====== Provided information

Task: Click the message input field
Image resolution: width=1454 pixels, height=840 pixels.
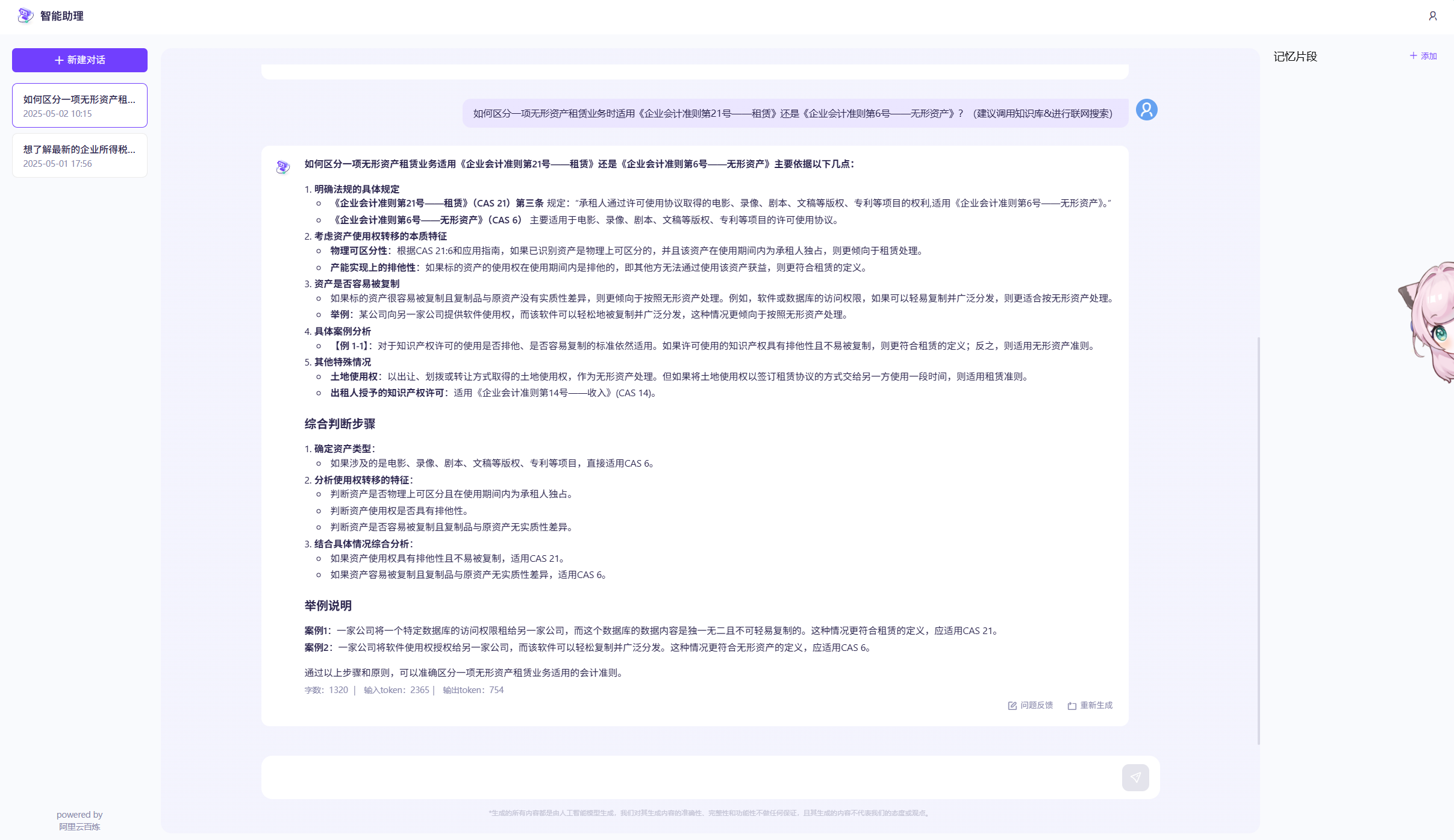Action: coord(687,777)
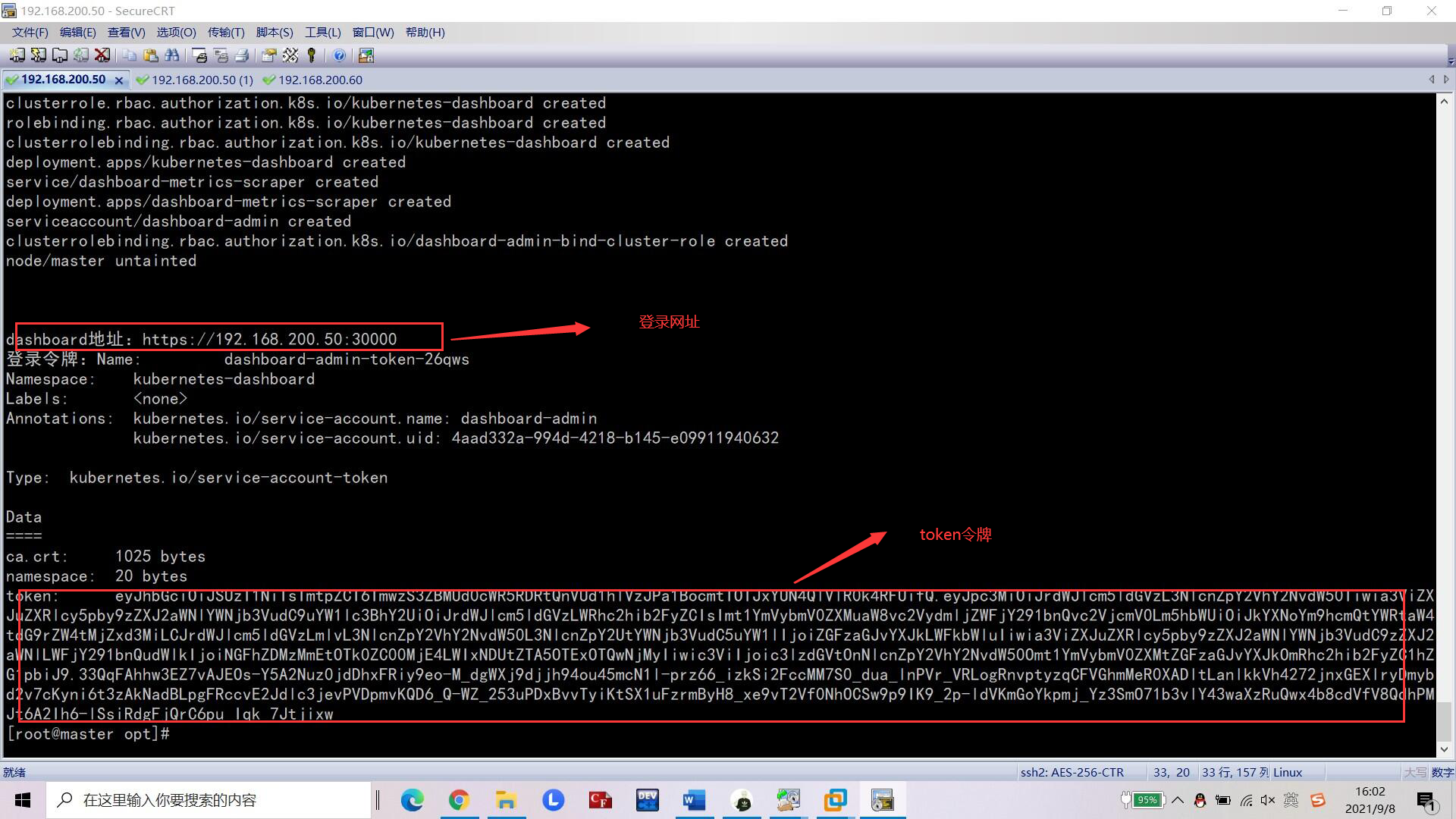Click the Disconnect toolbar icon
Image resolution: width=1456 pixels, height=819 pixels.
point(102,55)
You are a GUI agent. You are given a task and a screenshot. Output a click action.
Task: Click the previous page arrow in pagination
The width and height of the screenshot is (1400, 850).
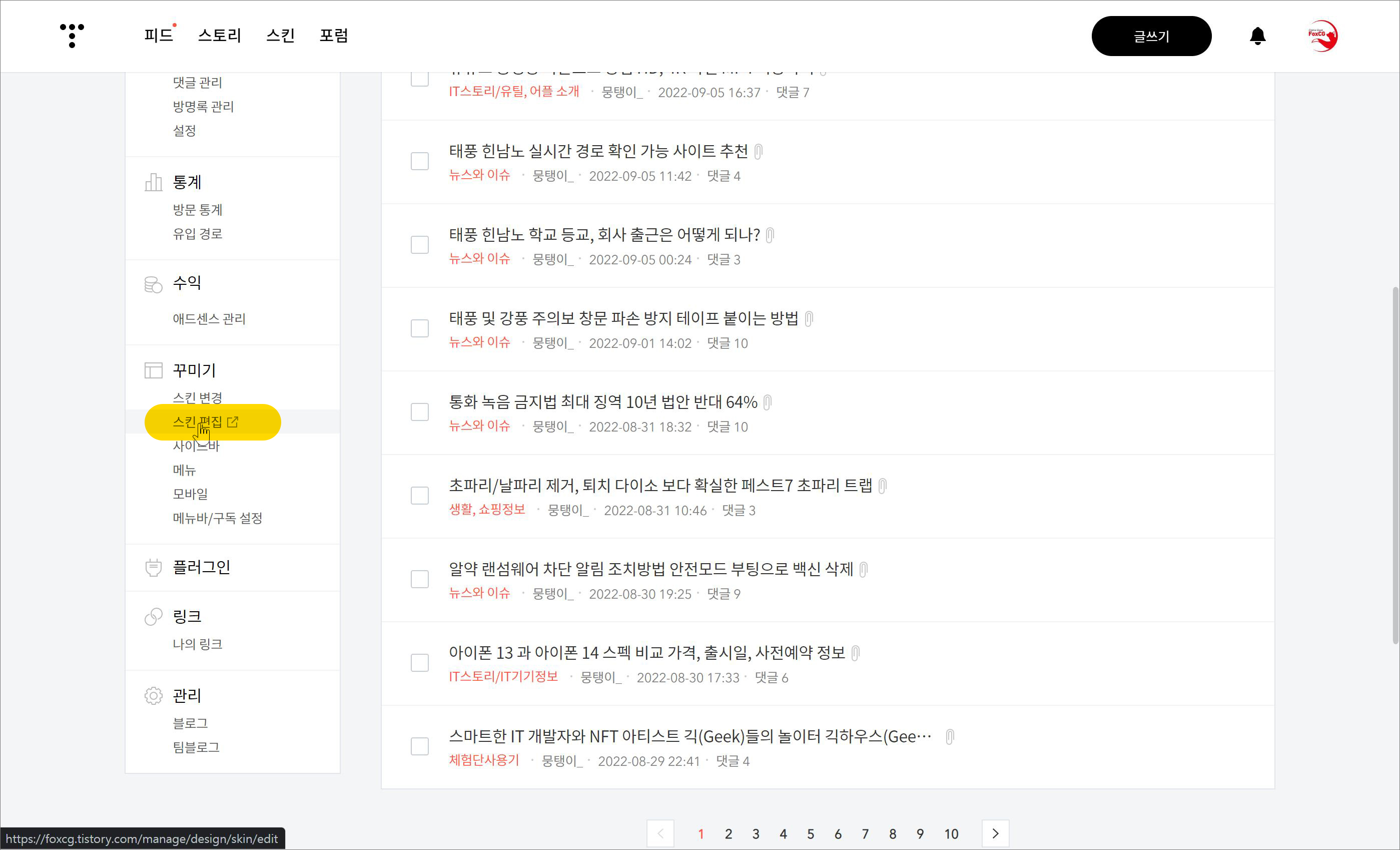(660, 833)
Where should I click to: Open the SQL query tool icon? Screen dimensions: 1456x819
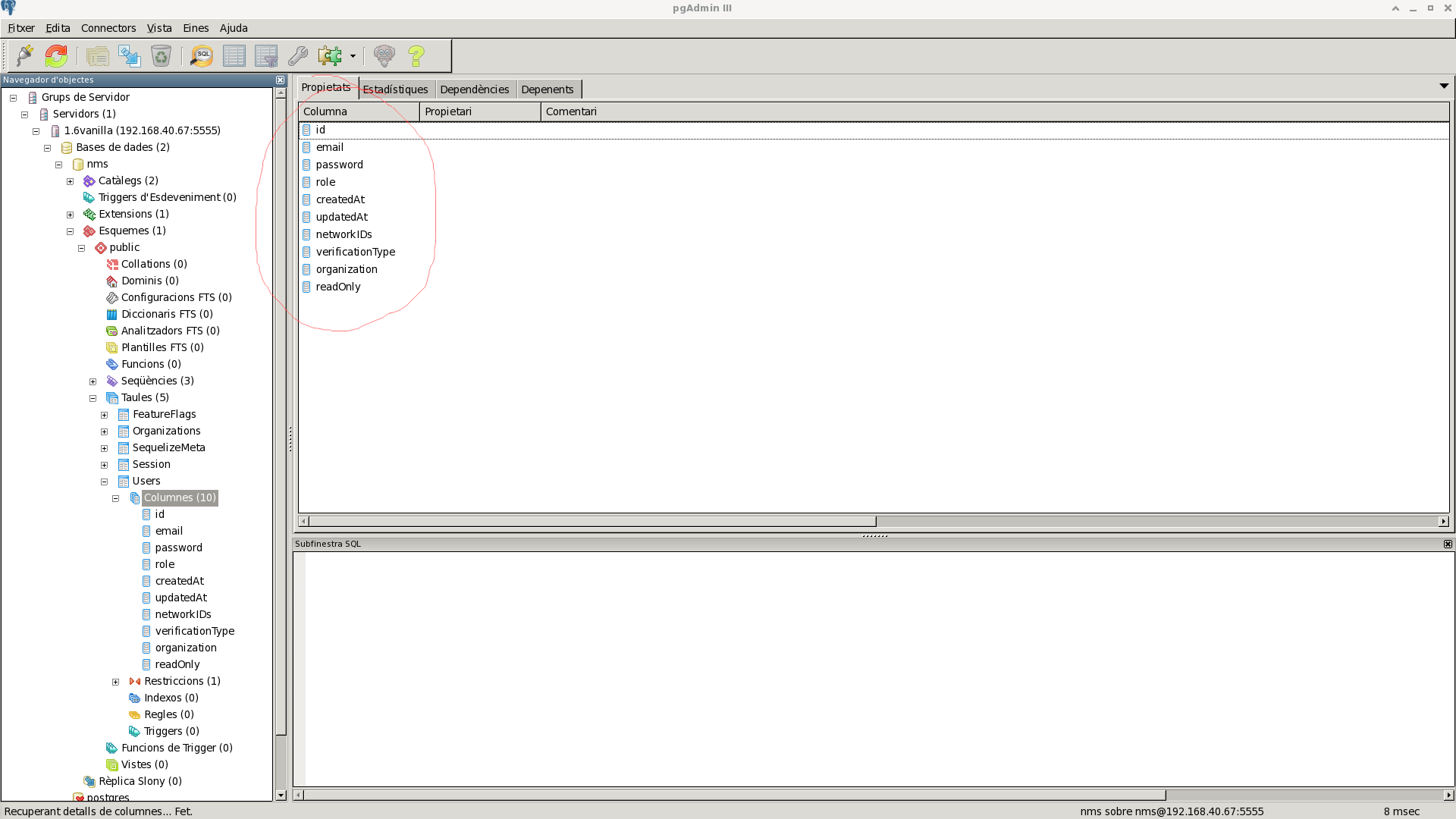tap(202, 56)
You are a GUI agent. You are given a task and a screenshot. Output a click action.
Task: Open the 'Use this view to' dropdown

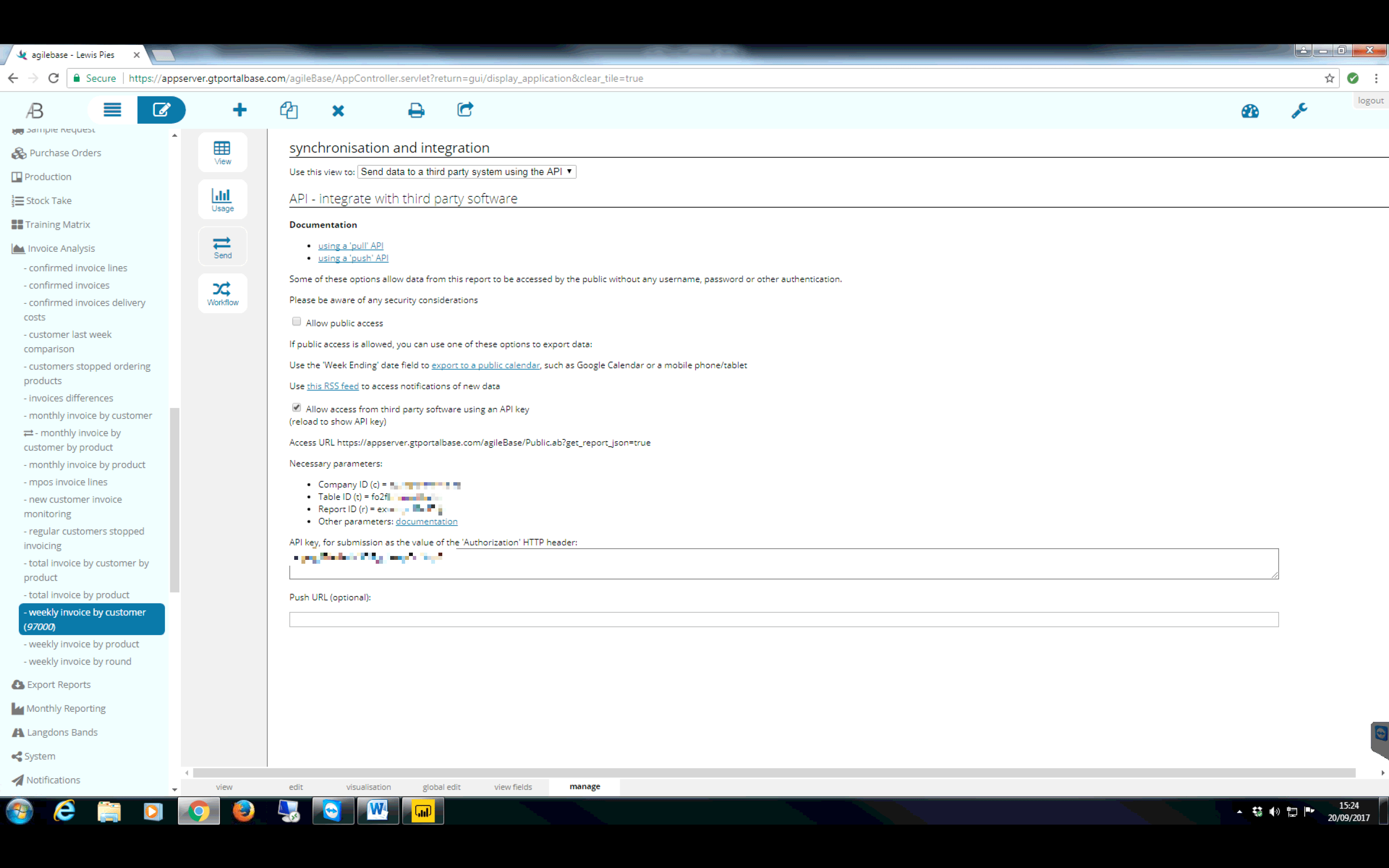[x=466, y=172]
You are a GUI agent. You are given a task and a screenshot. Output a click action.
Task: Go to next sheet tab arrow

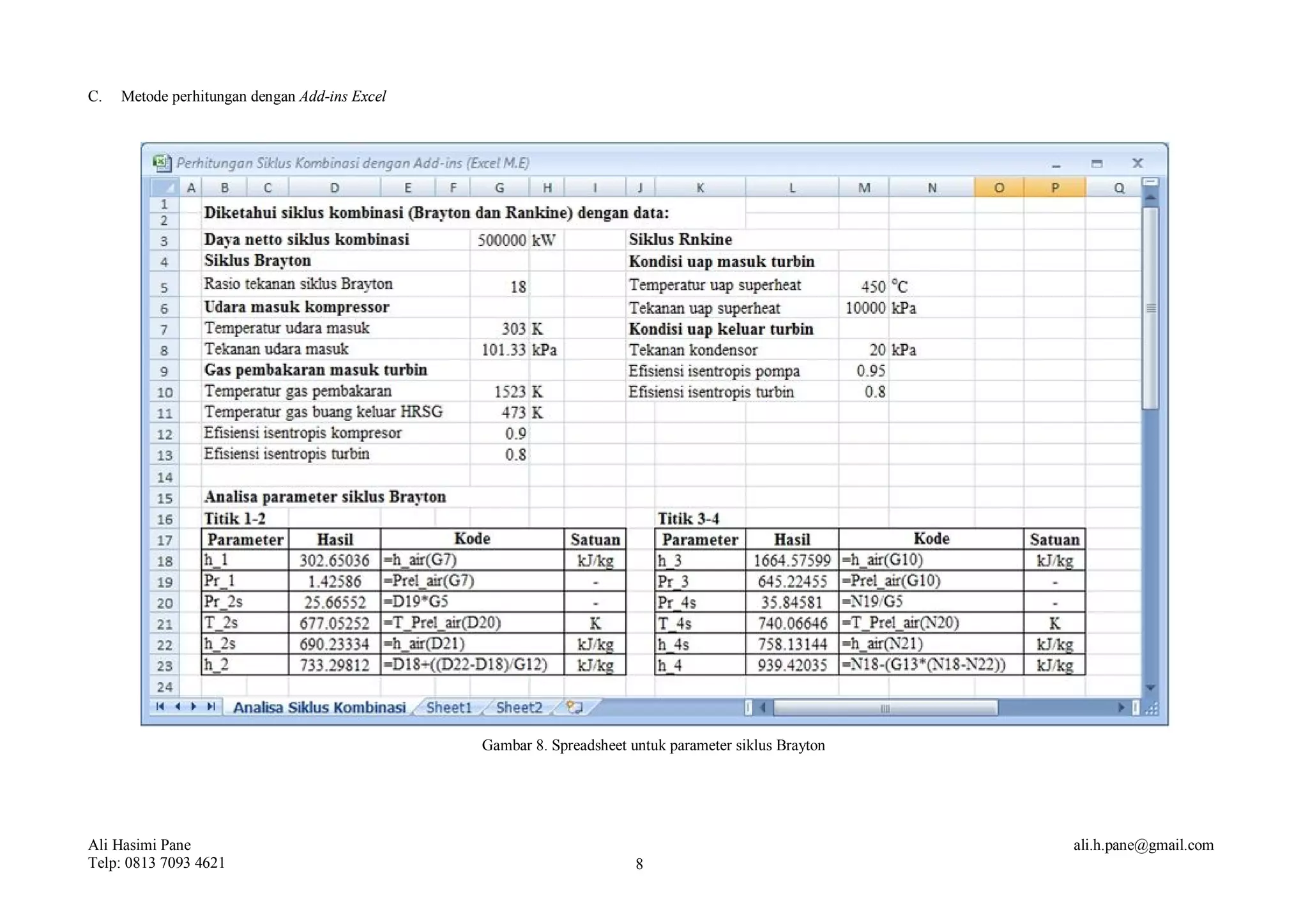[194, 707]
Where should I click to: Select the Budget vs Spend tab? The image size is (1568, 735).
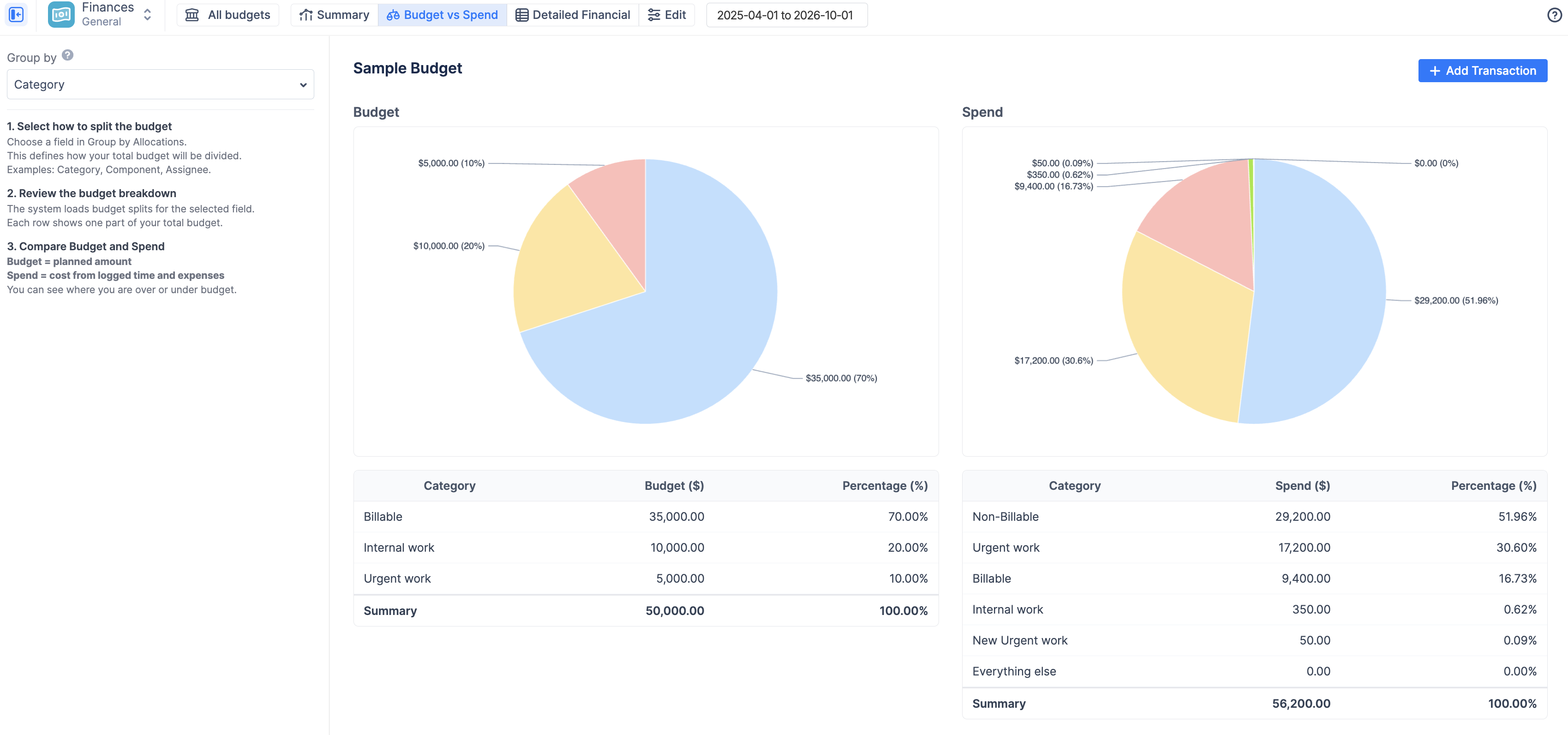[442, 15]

============

### Your goal
The copy must start at the line containing "Where should I click to: Open" and end at the last line of the data, matching each line exactly. It must hold no pictures.

### Answer below
Where should I click to: Open the SQL query tool icon? Screen dimensions: 1456x819
tap(202, 56)
You are a GUI agent. You are given a task and a screenshot. Output a click action.
Task: Open the 'Use this view to' dropdown

[x=466, y=172]
You are a GUI agent. You are given a task and a screenshot. Output a click action.
Task: Go to next sheet tab arrow

[194, 707]
Where should I click to: Select the Budget vs Spend tab? The image size is (1568, 735).
[442, 15]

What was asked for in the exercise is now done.